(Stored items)
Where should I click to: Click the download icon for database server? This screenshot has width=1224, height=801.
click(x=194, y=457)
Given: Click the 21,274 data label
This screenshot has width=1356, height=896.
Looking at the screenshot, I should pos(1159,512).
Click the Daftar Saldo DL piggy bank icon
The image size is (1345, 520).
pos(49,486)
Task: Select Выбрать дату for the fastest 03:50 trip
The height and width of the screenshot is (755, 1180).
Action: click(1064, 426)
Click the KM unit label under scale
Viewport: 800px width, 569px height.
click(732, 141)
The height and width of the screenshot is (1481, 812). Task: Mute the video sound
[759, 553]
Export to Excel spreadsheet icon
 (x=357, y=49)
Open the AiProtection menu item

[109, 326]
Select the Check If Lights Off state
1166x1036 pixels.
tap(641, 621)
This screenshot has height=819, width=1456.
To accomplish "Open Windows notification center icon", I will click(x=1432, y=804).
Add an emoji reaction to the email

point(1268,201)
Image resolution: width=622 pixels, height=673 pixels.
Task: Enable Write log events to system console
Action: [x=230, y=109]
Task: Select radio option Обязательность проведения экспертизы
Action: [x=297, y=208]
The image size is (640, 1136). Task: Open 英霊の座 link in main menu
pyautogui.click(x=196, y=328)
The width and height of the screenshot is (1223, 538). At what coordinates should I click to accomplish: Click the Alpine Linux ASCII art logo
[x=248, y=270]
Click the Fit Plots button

__Assignment__: Write out only those lines that fall between the one containing "This screenshot has height=819, width=1456." and the end of the entries, the first and last included, exactly as they read.

__Expected answer__:
This screenshot has height=819, width=1456.
To accomplish "Open Windows notification center icon", I will click(x=1432, y=804).
Add an emoji reaction to the email

point(1268,201)
Image resolution: width=622 pixels, height=673 pixels.
Task: Enable Write log events to system console
Action: [x=230, y=109]
Task: Select radio option Обязательность проведения экспертизы
Action: [x=297, y=208]
The image size is (640, 1136). Task: Open 英霊の座 link in main menu
pyautogui.click(x=196, y=328)
The width and height of the screenshot is (1223, 538). At what coordinates should I click to accomplish: Click the Alpine Linux ASCII art logo
[x=248, y=270]
Click the Fit Plots button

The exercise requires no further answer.